Since these revolutions, the king of Meaco took the title of Cubo Sama, and he who had been deprived of it still retained the name of Dairy; and, excepting only the power, there was still left him all the privilege of royalty, in consideration of the blood of the Camis. His descendants have had always the same title, and enjoyed the same advantages. This, in general, was the face of the government, in the time of St Francis Xavier. For some years afterwards, Nabunanga, one of the neighbour kings to him of Meaco, defeated the Cubo Sama in a pitched battle, and followed his blow with so much success, that, having destroyed all those petty princes, he re-united the whole empire of Japan under his sole obedience.
As to what concerns religion, all the Japonians, excepting some few who make profession of atheism, and believe the soul mortal, are idolaters, and hold the transmigration of souls, after the doctrine of Pythagoras. Some of them pay divine worship to the sun and moon; others to the Camis, those ancient kings of whom we have made mention; and to the Potoques, the gods of China. There are divers of them who adore some kinds of beasts, and many who adore the devil under dreadful figures. Besides these, they have a certain mysterious deity, whom they call Amida; and say, this god has built a paradise of such distance from the earth, that the souls cannot reach it under a voyage of three years. But the god Xaca is he of whom they report the greatest wonders, who seems to be a counterfeit of the true Messiah, set up by the devil himself, or by his ministers. For if one would give credit to them, Xaca being born of a queen, who never had the carnal knowledge of man, retired into the deserts of Siam, and there underwent severe penances, to expiate the sins of men: that coming out of his wilderness, he assembled some disciples, and preached an heavenly doctrine in divers countries.
It is incredible how many temples have been built to the honour of Amida and Xaca; all the cities are full of them, and their magnificence is equal to their number. Nor is it easy to imagine how far their superstition carries the worshippers of these two deities. They throw themselves headlong down from rocks, or bury themselves alive in caves; and it is ordinary to see barques, full of men and women, with stones hanging at their necks, and singing the praises of their gods, after which they cast themselves into the sea.

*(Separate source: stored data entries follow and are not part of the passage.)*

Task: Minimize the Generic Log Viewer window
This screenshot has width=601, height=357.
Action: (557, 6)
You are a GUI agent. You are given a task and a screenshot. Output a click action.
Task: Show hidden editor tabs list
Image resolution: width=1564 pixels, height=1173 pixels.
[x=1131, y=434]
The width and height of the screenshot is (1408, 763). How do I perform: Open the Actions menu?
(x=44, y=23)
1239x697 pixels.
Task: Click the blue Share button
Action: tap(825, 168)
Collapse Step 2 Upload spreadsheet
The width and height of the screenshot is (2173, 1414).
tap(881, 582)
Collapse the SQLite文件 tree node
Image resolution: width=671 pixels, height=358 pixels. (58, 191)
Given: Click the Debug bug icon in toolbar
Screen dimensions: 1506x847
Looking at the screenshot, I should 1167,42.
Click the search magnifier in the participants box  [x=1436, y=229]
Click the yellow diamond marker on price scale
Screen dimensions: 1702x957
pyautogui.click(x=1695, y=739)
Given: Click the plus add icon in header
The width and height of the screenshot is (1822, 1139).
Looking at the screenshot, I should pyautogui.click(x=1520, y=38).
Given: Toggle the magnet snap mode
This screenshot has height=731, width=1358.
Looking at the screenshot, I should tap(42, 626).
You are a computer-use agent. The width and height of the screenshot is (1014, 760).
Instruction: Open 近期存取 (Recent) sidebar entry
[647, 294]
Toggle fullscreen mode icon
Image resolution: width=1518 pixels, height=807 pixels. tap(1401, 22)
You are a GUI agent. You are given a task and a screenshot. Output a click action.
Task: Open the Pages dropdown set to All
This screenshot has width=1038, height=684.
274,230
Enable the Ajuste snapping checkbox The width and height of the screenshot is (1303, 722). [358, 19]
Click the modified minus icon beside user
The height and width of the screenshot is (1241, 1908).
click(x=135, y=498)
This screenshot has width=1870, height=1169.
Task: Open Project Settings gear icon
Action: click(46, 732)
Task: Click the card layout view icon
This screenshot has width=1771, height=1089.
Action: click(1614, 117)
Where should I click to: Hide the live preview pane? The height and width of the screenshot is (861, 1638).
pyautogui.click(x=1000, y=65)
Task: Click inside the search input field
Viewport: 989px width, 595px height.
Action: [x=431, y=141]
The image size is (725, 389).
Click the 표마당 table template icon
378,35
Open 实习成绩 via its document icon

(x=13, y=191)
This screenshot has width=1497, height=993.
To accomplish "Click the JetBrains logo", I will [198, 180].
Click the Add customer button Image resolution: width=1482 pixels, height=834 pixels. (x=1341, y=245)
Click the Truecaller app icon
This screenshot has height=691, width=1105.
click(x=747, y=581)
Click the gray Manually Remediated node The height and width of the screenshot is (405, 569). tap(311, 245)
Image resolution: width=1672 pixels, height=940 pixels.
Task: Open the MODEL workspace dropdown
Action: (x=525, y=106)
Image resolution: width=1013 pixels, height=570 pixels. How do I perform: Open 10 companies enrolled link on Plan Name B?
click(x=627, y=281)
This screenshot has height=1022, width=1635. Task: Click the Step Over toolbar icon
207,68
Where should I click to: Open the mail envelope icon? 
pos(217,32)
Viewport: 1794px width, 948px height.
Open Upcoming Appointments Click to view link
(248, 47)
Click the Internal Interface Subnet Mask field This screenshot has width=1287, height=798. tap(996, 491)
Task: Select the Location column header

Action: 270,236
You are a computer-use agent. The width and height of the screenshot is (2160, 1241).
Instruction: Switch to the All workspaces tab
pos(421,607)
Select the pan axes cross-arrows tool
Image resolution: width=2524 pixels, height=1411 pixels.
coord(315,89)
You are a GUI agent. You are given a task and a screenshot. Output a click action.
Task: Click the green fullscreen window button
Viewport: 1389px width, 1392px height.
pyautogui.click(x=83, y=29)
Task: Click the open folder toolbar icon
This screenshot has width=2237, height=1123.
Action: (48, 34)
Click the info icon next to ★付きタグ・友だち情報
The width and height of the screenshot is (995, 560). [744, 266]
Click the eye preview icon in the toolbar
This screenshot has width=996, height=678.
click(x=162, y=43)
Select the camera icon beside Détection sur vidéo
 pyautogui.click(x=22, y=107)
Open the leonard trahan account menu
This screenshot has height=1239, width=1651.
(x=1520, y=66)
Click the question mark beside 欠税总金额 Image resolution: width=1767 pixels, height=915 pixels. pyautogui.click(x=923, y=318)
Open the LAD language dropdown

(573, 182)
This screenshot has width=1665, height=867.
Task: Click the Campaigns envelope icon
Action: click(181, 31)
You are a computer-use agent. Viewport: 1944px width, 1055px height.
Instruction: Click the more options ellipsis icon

For what remains, the spirit of lies has established in Japan a kind of hierarchy, not unlike that of the Catholic church. For these people have a chief of their religion, and a kind of sovereign priest, whom they call Saco. He keeps his court in the capital city of the empire; and it is he who approves the sects, who institutes the ceremonies, who consecrates, if I may be allowed to say so, the Tundi, who resemble our bishops, and whose principal function is to ordain the priests of idols, by conferring on them the power of offering sacrifice. These priests, who are called Bonzas, part of them living in desarts, the rest in towns, all affect a rigid austerity of manners, and are amongst the Japonese what the Brachmans are amongst the Indians, unless that they are yet more impious, and greater hypocrites.